**Task goal:**
Please copy, exactly and with no pictures, only the lines from the one containing "The image size" through the last line of the records.

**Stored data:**
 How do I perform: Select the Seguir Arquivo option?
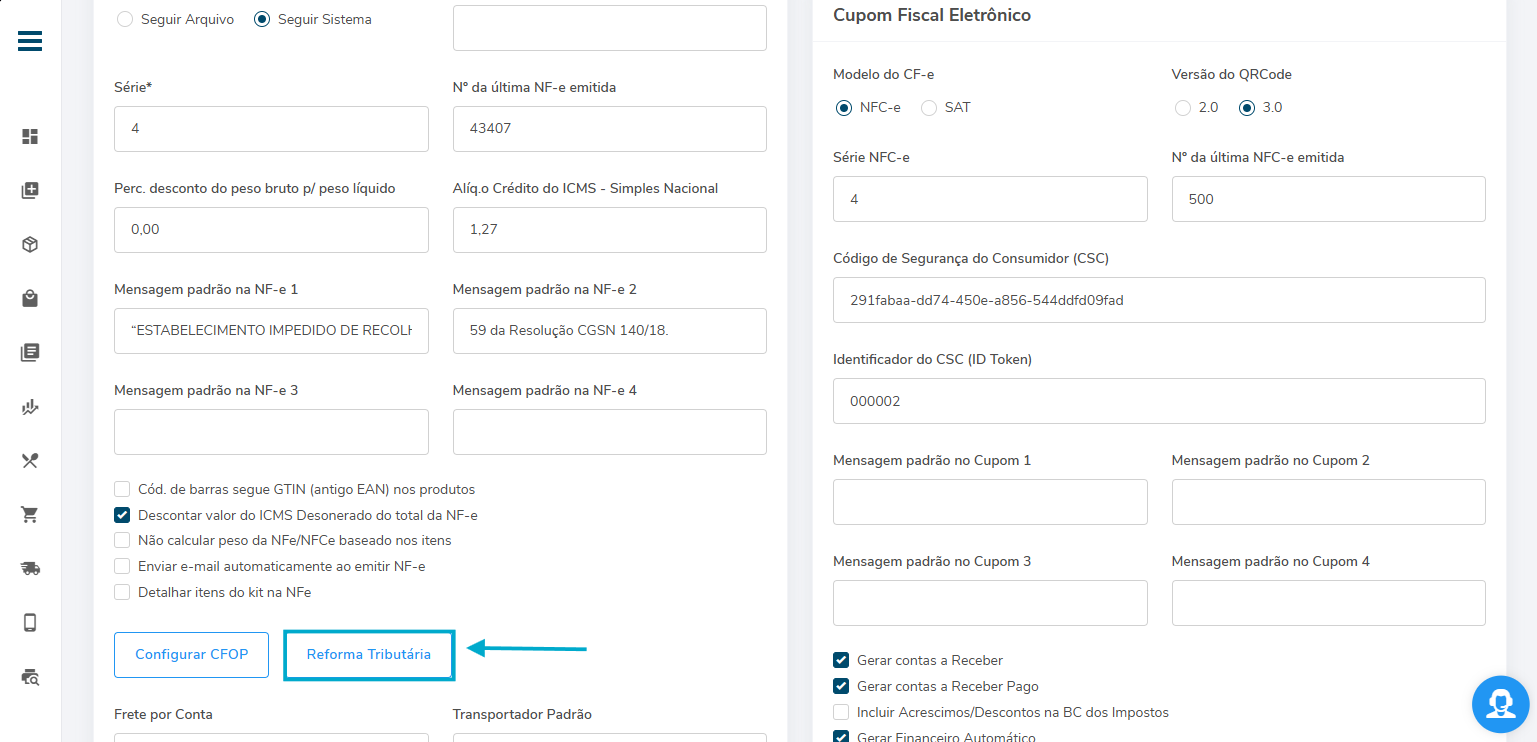click(x=125, y=19)
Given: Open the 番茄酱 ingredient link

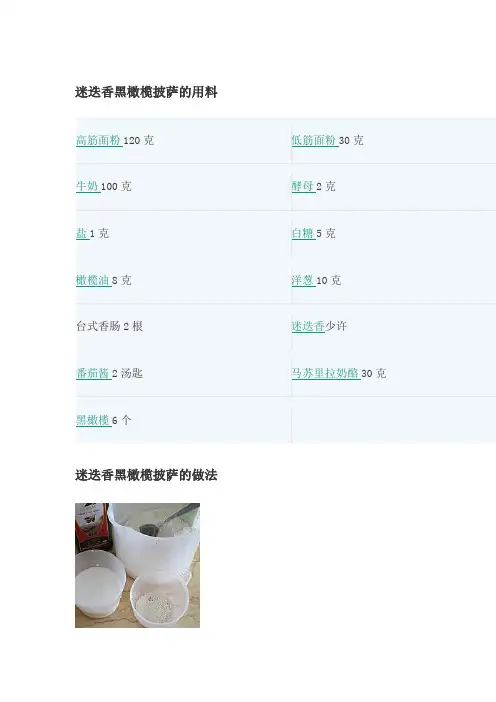Looking at the screenshot, I should tap(93, 373).
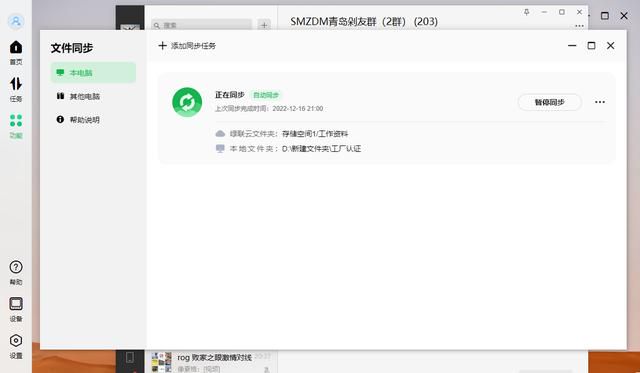Open the user avatar profile icon

[x=16, y=21]
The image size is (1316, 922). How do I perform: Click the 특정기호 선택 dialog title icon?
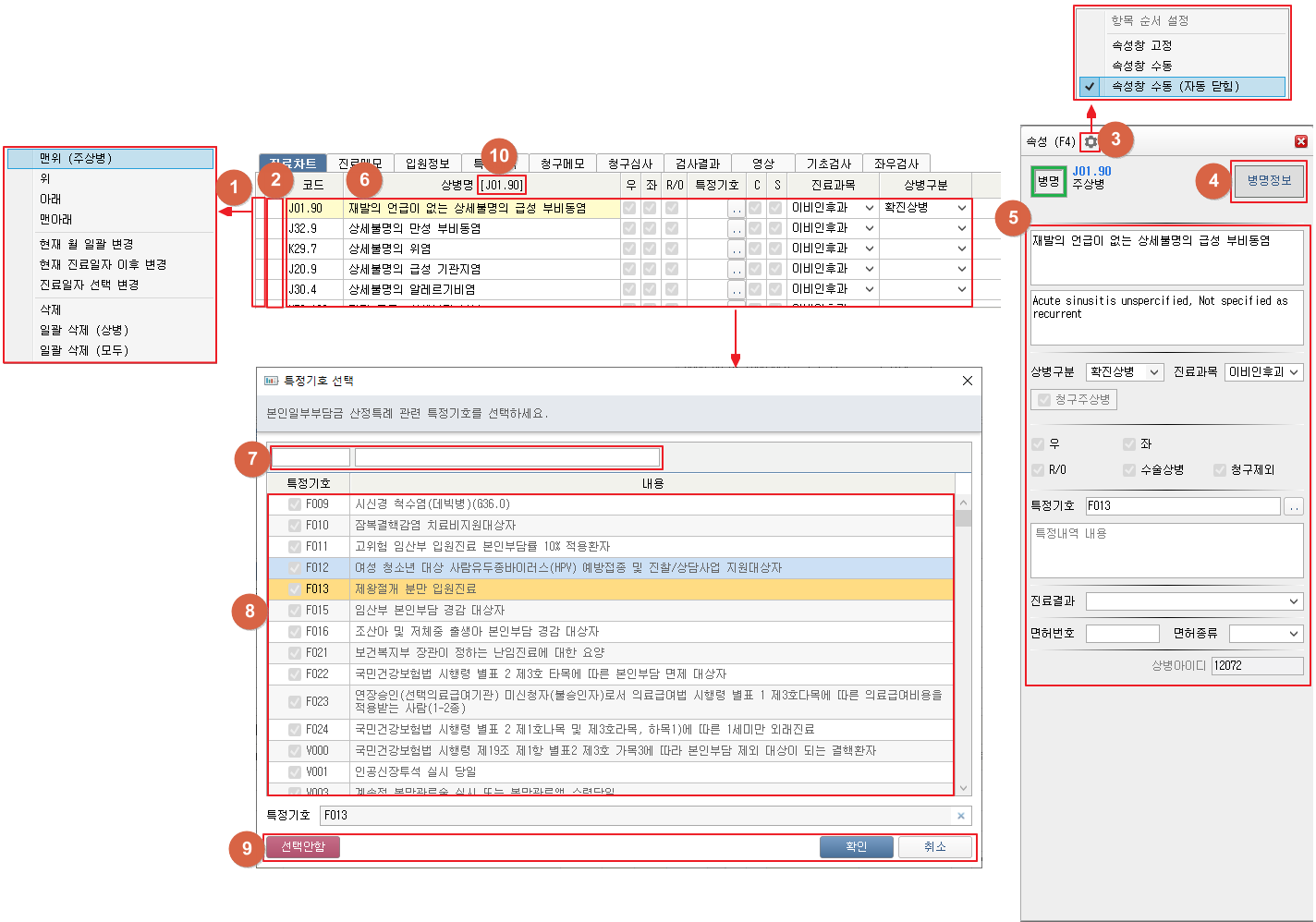click(271, 381)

**Response for this exercise:**
The image size is (1316, 922). How do I perform: Click the 특정기호 선택 dialog title icon?
click(271, 381)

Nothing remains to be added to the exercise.